In the records below, swap "Identify the location of" for "Find the position of" and write all of them out again with nothing else changed.
◇ ◇ ◇ ◇
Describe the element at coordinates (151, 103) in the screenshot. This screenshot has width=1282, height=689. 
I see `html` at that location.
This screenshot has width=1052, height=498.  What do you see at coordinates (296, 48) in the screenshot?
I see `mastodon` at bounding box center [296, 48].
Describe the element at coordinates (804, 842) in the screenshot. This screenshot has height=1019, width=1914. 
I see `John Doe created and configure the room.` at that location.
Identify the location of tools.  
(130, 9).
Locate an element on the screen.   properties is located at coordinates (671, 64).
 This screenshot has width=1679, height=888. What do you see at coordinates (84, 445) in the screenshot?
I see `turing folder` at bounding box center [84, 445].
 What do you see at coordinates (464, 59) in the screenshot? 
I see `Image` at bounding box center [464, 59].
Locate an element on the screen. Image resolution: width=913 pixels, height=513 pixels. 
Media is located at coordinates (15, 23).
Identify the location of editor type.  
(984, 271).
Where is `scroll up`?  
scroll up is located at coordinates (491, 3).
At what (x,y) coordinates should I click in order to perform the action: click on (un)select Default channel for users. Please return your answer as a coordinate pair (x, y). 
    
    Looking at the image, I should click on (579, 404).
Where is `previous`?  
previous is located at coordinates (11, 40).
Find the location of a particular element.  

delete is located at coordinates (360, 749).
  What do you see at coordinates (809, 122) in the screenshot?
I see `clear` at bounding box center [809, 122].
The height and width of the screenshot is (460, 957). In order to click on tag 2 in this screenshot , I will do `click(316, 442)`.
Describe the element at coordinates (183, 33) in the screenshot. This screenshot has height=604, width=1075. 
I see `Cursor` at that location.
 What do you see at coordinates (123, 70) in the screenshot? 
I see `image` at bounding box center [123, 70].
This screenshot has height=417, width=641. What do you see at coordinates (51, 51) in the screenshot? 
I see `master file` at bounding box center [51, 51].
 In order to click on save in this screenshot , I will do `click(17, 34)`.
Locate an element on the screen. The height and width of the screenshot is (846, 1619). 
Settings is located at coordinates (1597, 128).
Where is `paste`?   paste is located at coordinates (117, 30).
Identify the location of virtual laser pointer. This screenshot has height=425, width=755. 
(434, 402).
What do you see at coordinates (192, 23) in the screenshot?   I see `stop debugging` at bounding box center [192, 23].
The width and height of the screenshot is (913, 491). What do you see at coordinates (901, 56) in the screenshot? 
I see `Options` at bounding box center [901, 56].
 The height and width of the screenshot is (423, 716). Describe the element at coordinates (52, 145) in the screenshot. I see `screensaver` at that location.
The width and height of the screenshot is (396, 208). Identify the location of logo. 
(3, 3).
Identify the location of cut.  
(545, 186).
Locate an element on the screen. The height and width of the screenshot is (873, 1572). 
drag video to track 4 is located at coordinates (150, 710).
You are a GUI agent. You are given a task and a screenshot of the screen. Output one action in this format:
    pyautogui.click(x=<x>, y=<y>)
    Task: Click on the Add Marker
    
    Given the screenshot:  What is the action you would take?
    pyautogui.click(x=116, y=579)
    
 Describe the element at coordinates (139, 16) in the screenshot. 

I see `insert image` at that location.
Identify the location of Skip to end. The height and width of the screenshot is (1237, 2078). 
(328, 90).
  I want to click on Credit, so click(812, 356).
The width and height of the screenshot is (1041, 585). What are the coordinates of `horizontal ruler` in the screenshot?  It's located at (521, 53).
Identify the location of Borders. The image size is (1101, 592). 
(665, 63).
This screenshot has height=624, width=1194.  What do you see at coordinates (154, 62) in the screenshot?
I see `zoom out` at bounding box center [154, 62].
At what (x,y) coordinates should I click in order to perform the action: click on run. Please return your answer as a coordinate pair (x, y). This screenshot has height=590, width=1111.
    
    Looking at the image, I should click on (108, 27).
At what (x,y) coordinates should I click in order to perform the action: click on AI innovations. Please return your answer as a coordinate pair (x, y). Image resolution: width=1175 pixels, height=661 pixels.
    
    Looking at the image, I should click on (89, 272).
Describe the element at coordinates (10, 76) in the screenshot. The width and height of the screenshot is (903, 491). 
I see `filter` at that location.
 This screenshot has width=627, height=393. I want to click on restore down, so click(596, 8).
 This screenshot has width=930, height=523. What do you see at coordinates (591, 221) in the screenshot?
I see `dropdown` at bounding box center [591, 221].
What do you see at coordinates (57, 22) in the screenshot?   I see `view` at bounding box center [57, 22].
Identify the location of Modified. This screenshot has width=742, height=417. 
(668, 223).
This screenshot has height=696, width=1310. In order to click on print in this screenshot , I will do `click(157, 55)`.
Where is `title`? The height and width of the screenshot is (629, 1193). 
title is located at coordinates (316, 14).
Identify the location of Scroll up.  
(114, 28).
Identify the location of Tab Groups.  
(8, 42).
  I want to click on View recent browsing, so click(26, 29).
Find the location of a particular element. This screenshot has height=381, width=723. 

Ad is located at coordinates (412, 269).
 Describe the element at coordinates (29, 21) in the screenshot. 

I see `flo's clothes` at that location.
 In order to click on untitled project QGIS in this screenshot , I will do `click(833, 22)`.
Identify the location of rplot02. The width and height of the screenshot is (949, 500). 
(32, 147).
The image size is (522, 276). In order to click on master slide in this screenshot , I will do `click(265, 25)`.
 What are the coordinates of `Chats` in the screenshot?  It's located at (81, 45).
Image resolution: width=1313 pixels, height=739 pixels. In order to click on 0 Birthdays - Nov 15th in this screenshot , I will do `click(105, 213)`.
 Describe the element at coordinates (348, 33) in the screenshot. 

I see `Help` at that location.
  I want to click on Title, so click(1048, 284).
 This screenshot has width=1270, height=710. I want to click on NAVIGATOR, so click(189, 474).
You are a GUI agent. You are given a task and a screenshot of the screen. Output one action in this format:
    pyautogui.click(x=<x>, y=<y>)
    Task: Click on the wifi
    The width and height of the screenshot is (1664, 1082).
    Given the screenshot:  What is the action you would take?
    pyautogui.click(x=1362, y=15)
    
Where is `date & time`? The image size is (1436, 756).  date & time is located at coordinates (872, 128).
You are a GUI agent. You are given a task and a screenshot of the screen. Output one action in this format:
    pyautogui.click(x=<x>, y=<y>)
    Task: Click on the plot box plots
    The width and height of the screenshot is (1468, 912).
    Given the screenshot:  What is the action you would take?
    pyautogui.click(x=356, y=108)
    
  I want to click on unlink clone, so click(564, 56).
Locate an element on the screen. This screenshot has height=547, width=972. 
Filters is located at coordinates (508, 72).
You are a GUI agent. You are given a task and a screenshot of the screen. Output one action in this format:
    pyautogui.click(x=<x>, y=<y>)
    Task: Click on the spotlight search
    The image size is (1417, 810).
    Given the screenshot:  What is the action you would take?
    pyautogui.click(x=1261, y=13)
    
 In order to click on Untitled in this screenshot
◇ ◇ ◇ ◇
Answer for the task:
Describe the element at coordinates (151, 103) in the screenshot. This screenshot has width=1282, height=689. 
I see `html` at that location.
This screenshot has width=1052, height=498.  What do you see at coordinates (296, 48) in the screenshot?
I see `mastodon` at bounding box center [296, 48].
Describe the element at coordinates (804, 842) in the screenshot. This screenshot has height=1019, width=1914. 
I see `John Doe created and configure the room.` at that location.
Find the position of tools.  
(130, 9).
Locate an element on the screen.   properties is located at coordinates (671, 64).
 This screenshot has width=1679, height=888. What do you see at coordinates (84, 445) in the screenshot?
I see `turing folder` at bounding box center [84, 445].
 What do you see at coordinates (464, 59) in the screenshot? 
I see `Image` at bounding box center [464, 59].
Locate an element on the screen. Image resolution: width=913 pixels, height=513 pixels. 
Media is located at coordinates (15, 23).
Find the position of editor type.  
(984, 271).
Where is `scroll up`?  
scroll up is located at coordinates (491, 3).
At what (x,y) coordinates should I click in order to perform the action: click on (un)select Default channel for users. Please return your answer as a coordinate pair (x, y). 
    
    Looking at the image, I should click on (579, 404).
Where is `previous`?  
previous is located at coordinates (11, 40).
Find the location of a particular element.  

delete is located at coordinates (360, 749).
  What do you see at coordinates (809, 122) in the screenshot?
I see `clear` at bounding box center [809, 122].
The height and width of the screenshot is (460, 957). In order to click on tag 2 in this screenshot , I will do `click(316, 442)`.
Describe the element at coordinates (183, 33) in the screenshot. This screenshot has height=604, width=1075. 
I see `Cursor` at that location.
 What do you see at coordinates (123, 70) in the screenshot? 
I see `image` at bounding box center [123, 70].
This screenshot has height=417, width=641. What do you see at coordinates (51, 51) in the screenshot? 
I see `master file` at bounding box center [51, 51].
 In order to click on save in this screenshot , I will do `click(17, 34)`.
Locate an element on the screen. The height and width of the screenshot is (846, 1619). 
Settings is located at coordinates (1597, 128).
Where is `paste`?   paste is located at coordinates (117, 30).
Find the position of virtual laser pointer. This screenshot has height=425, width=755. 
(434, 402).
What do you see at coordinates (192, 23) in the screenshot?   I see `stop debugging` at bounding box center [192, 23].
The width and height of the screenshot is (913, 491). What do you see at coordinates (901, 56) in the screenshot? 
I see `Options` at bounding box center [901, 56].
 The height and width of the screenshot is (423, 716). Describe the element at coordinates (52, 145) in the screenshot. I see `screensaver` at that location.
The width and height of the screenshot is (396, 208). Find the position of logo. 
(3, 3).
Find the position of cut.  
(545, 186).
Locate an element on the screen. The height and width of the screenshot is (873, 1572). 
drag video to track 4 is located at coordinates (150, 710).
You are a GUI agent. You are given a task and a screenshot of the screen. Output one action in this format:
    pyautogui.click(x=<x>, y=<y>)
    Task: Click on the Add Marker
    
    Given the screenshot:  What is the action you would take?
    pyautogui.click(x=116, y=579)
    
 Describe the element at coordinates (139, 16) in the screenshot. 

I see `insert image` at that location.
Find the position of Skip to end. The height and width of the screenshot is (1237, 2078). 
(328, 90).
  I want to click on Credit, so click(812, 356).
The width and height of the screenshot is (1041, 585). What are the coordinates of `horizontal ruler` in the screenshot?  It's located at (521, 53).
Find the position of Borders. The image size is (1101, 592). 
(665, 63).
This screenshot has height=624, width=1194.  What do you see at coordinates (154, 62) in the screenshot?
I see `zoom out` at bounding box center [154, 62].
At what (x,y) coordinates should I click in order to perform the action: click on run. Please return your answer as a coordinate pair (x, y). This screenshot has height=590, width=1111.
    
    Looking at the image, I should click on (108, 27).
At what (x,y) coordinates should I click in order to perform the action: click on AI innovations. Please return your answer as a coordinate pair (x, y). Image resolution: width=1175 pixels, height=661 pixels.
    
    Looking at the image, I should click on (89, 272).
Describe the element at coordinates (10, 76) in the screenshot. The width and height of the screenshot is (903, 491). 
I see `filter` at that location.
 This screenshot has width=627, height=393. I want to click on restore down, so click(596, 8).
 This screenshot has width=930, height=523. What do you see at coordinates (591, 221) in the screenshot?
I see `dropdown` at bounding box center [591, 221].
What do you see at coordinates (57, 22) in the screenshot?   I see `view` at bounding box center [57, 22].
Find the position of Modified. This screenshot has width=742, height=417. 
(668, 223).
This screenshot has height=696, width=1310. In order to click on print in this screenshot , I will do `click(157, 55)`.
Where is `title`? The height and width of the screenshot is (629, 1193). 
title is located at coordinates (316, 14).
Find the position of Scroll up.  
(114, 28).
Find the position of Tab Groups.  
(8, 42).
  I want to click on View recent browsing, so click(26, 29).
Find the location of a particular element. This screenshot has height=381, width=723. 

Ad is located at coordinates (412, 269).
 Describe the element at coordinates (29, 21) in the screenshot. 

I see `flo's clothes` at that location.
 In order to click on untitled project QGIS in this screenshot , I will do `click(833, 22)`.
Find the position of rplot02. The width and height of the screenshot is (949, 500). 
(32, 147).
The image size is (522, 276). In order to click on master slide in this screenshot , I will do `click(265, 25)`.
 What are the coordinates of `Chats` in the screenshot?  It's located at (81, 45).
Image resolution: width=1313 pixels, height=739 pixels. In order to click on 0 Birthdays - Nov 15th in this screenshot , I will do `click(105, 213)`.
 Describe the element at coordinates (348, 33) in the screenshot. 

I see `Help` at that location.
  I want to click on Title, so click(1048, 284).
 This screenshot has width=1270, height=710. I want to click on NAVIGATOR, so click(189, 474).
You are a GUI agent. You are given a task and a screenshot of the screen. Output one action in this format:
    pyautogui.click(x=<x>, y=<y>)
    Task: Click on the wifi
    The width and height of the screenshot is (1664, 1082).
    Given the screenshot:  What is the action you would take?
    pyautogui.click(x=1362, y=15)
    
Where is `date & time`? The image size is (1436, 756).  date & time is located at coordinates (872, 128).
You are a GUI agent. You are given a task and a screenshot of the screen. Output one action in this format:
    pyautogui.click(x=<x>, y=<y>)
    Task: Click on the plot box plots
    The width and height of the screenshot is (1468, 912).
    Given the screenshot:  What is the action you would take?
    pyautogui.click(x=356, y=108)
    
  I want to click on unlink clone, so click(564, 56).
Locate an element on the screen. This screenshot has height=547, width=972. 
Filters is located at coordinates (508, 72).
You are a GUI agent. You are given a task and a screenshot of the screen. Output one action in this format:
    pyautogui.click(x=<x>, y=<y>)
    Task: Click on the spotlight search
    The image size is (1417, 810).
    Given the screenshot:  What is the action you would take?
    pyautogui.click(x=1261, y=13)
    
 In order to click on Untitled in this screenshot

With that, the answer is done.